From: (Name withheld)
It's absolutely wonderful that there are so many outlets and links out there in cyberspace to help out finding family connections and I do sympathize with the "owners" of these links, but no where in this cycle of searching does it mention that you have to be rich to actually FIND anyone.
I have been searching for family members for about 6 combinations of families as I have a "step" situation in my life. Let me tell you it ain't easy when you have a very limited income and can't reach any of the information because of the monthly fees most groups charge to just get to point A. Ancestry .com used to be a very helpful link for me until the cost came into the picture and now I've lost all chances to follow up on some of the items they led me believe I could reach.
So now my searching has gone down to the luck of finding some member of the family that IS actually connected and has plenty of info and is willing to share. I've been stumped for the last 5 years thinking my grandfather's life began with him as there are no open lines for me to get the info from without dishing out money I don't have just in case there's an answer somewhere.
Life really does belong to those who have the means to pay for information.
Yes, I'll keep on plodding along but I doubt I'll ever get all the answers I've been searching for. -- Thanks for letting me vent.

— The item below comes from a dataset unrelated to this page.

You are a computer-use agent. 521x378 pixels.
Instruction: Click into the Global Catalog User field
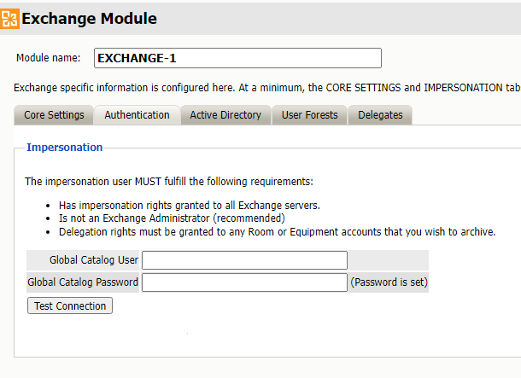point(244,260)
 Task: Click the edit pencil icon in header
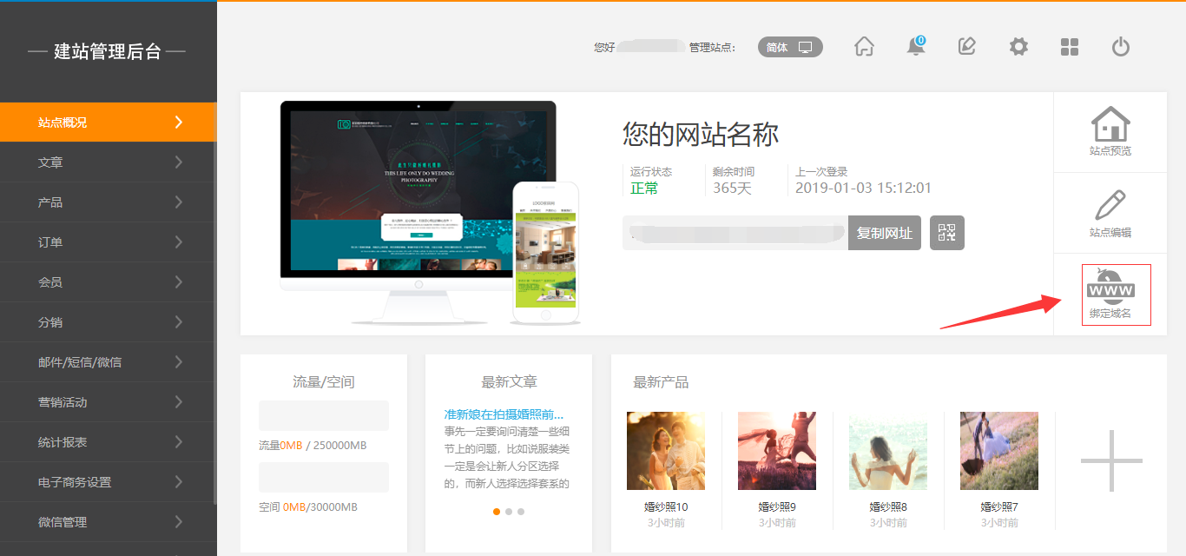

About once a week Ol' Myrt here receives such an email, and every time my response is the same:
WHERE THERE'S A WILL, THERE'S A WAY. (Or a census record, a printed family history book or a...). But, let us not forget that:
-- Much of Ancestry.com is available for free through local LDS Family History Centers equipped with high-speed internet.
-- Many local public libraries provide access to HeritageQuestOnline.
-- The FHL Family History Library's surname books are being scanned and presented online at no cost to viewers.
-- RootsWeb.com, USGenWeb.com and WorldGenWeb.org provide free genealogical information, including transcriptions, maps and links to other valuable resource on the internet.
-- Thanks to the Gates Foundation, most US libraries provide free high-speed internet access.
-- One may order books, microfilm and fiche through the local public library at little or no cost through the ILL Interlibrary Loan program.
NOTE: The advisability of using ILL (inter-library loan) was a topic of discussion at our local DUV (Daughters of Union Veterans of the Civil War) yesterday. For one researcher, the public library is her main research tool.
ONE DOESN'T NEED TO HAVE A HOME COMPUTER to do genealogical research in the 21st century, since it is possible to:
-- establish a free email account at sites such as Gmail.com or Yahoo.com
-- maintain your genealogy database in a public or private area at Ancestry.com or on a computer at your local LDS Family History Center.
So, dear, DearREADER, keep hanging in there. I know that with today's economy, some people on fixed incomes must choose between purchasing their Rx medications or putting food on the table.
Maybe YOU could focus your efforts over the next year compiling a huge list of free genealogical resources on and off the internet. Then you could publish a book and THAT income would feed your genealogy research "habit."
Imagine the possibilities!
Happy family tree climbing!
DearMYRTLE, your friend in genealogy.